Il a prévenu le maire qui y est allé avec mon père et le voisin, Léon Roumegoux.
Ils ont vu que les veaux avaient pas tété. Le chien était comme fou en les
voyants. Ils ont cherché partout et, dans une combe, ils ont trouvé le tracteur
les quatre pattes en l’air. Le Raymond était dessous, ils ont jamais compris
comment il avait fait pour rester vivant pendant tout ce temps. Ils ne
pouvaient pas le dégager de là-dessous. Léon est parti appeler les pompiers,
y’avait pas de portable à l’époque. Les pompiers ont réussi à le dégager et il
est mort juste après, pratiquement dans les bras de mon vieux. Au dernier
moment, il a réussi à dire « adieu, Charlie » à mon père. Je peux
vous dire qu’il en a fait des cauchemars longtemps, le vieux. Enfin, bref,
c’était Raymond qui avait toujours fait tourner la ferme. Edgar, lui il venait
quand ça lui chantait. Edgar habitait le château et Raymond, lui, il a toujours
habité la ferme. La ferme, c’est là où il y a ce jeune, le Christian… Après sa
mort, Edgar est venu s’installer définitivement à La Furetière.
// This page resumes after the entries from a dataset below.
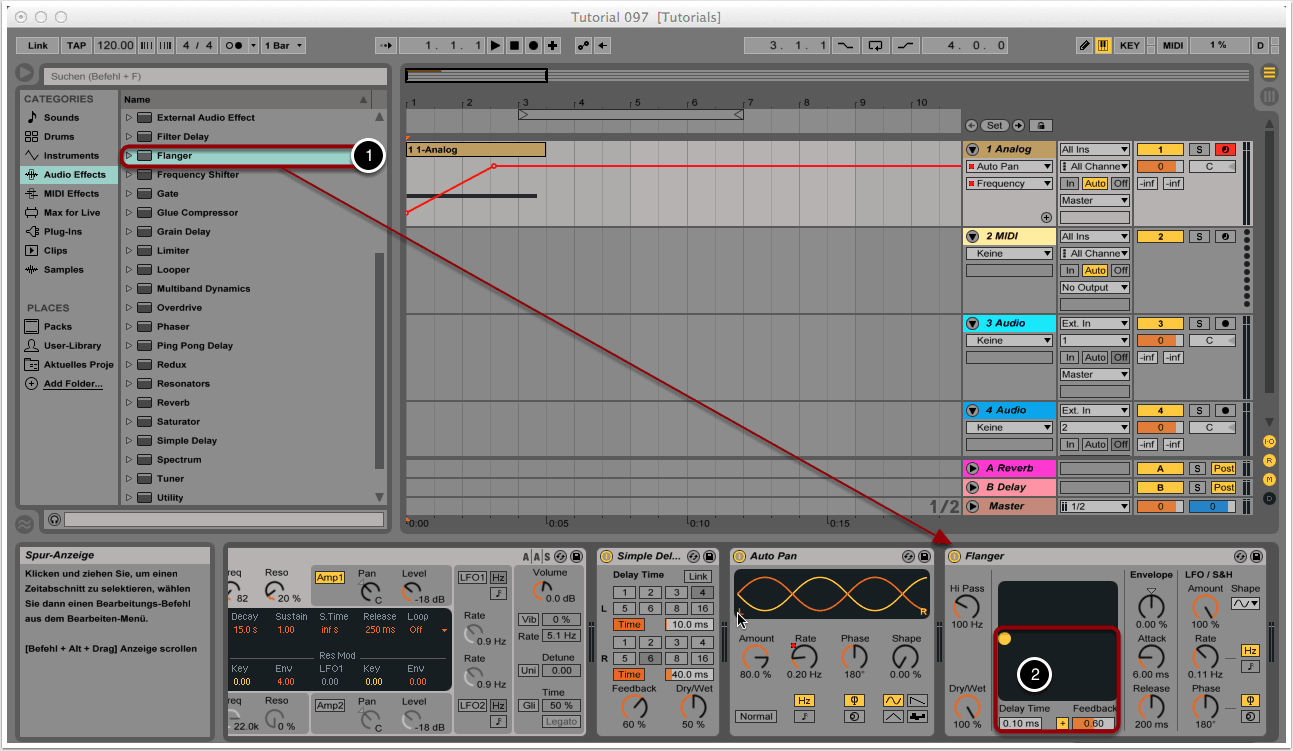The height and width of the screenshot is (751, 1293).
Task: Activate Draw Mode pencil icon
Action: (x=1085, y=46)
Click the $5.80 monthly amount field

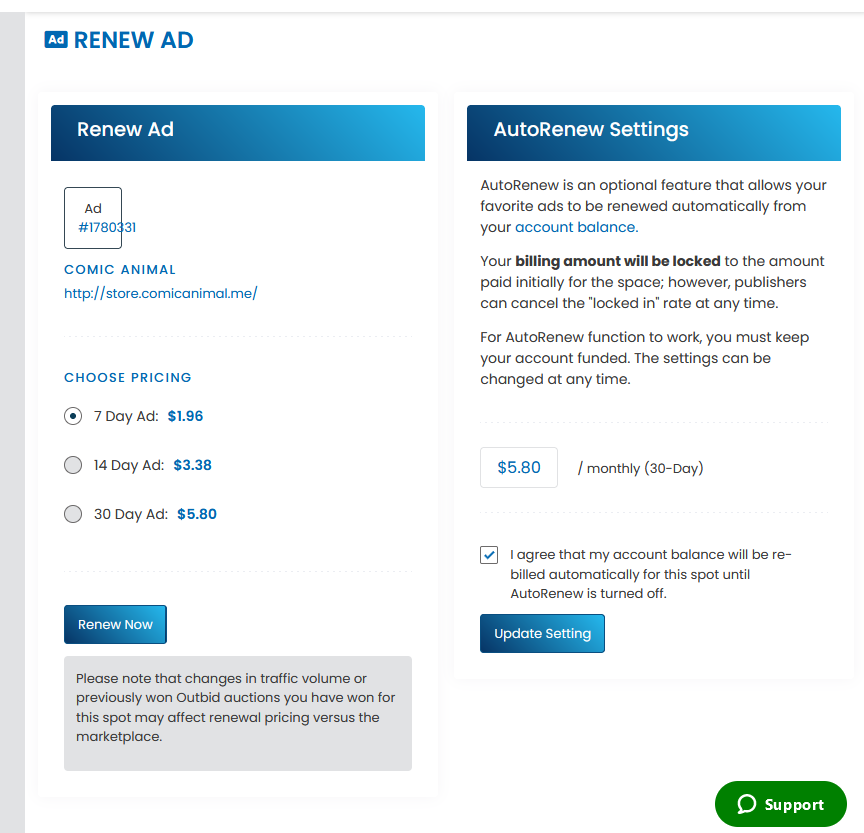519,467
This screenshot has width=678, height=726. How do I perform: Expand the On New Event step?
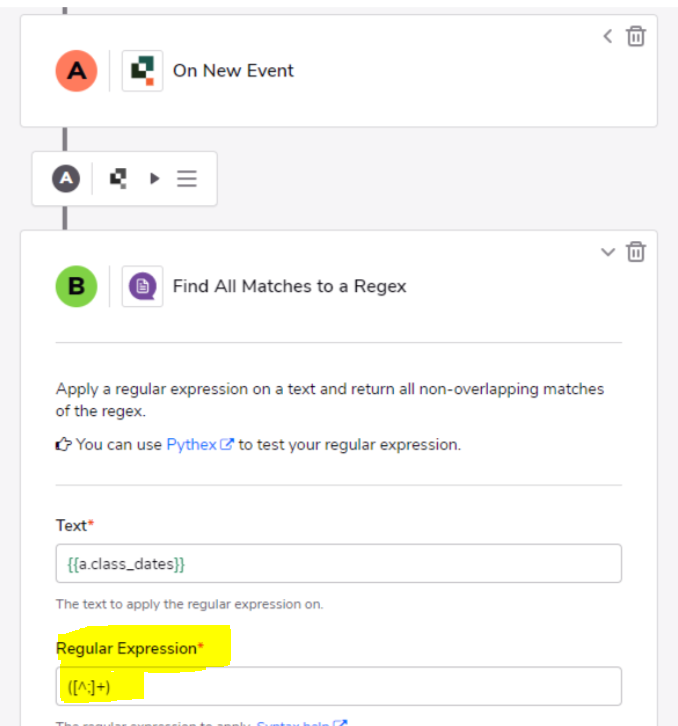(x=608, y=36)
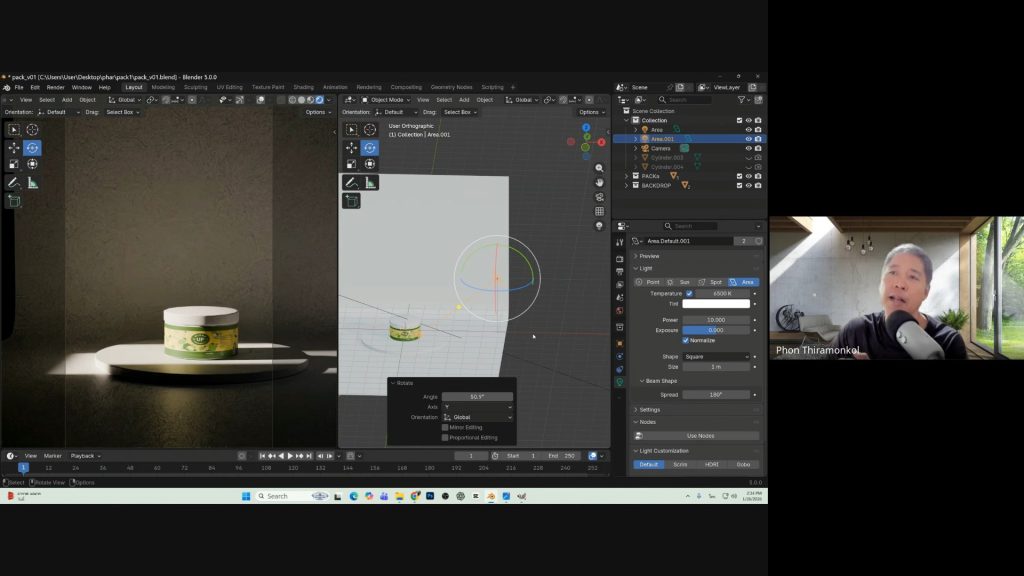This screenshot has height=576, width=1024.
Task: Click the Cursor tool in left viewport
Action: pyautogui.click(x=33, y=129)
Je sais pas de
quoi il vivait, il laissait les terres à un fermier, un type qui venait de
Luxignac. Il aurait pu me les faire travailler à moi, mais non. Lui, quand il
avait une idée dans la tête, il l’avait pas ailleurs. On était amis, je venais
le voir souvent, je lui portais des légumes, du bois, il me rendait un coup de
main. On buvait de bons coups, ça oui. Tiens, c’est pas comme ici, ma bouteille
est vide !
-
Un instant, je vais au frigo, dit Tomi.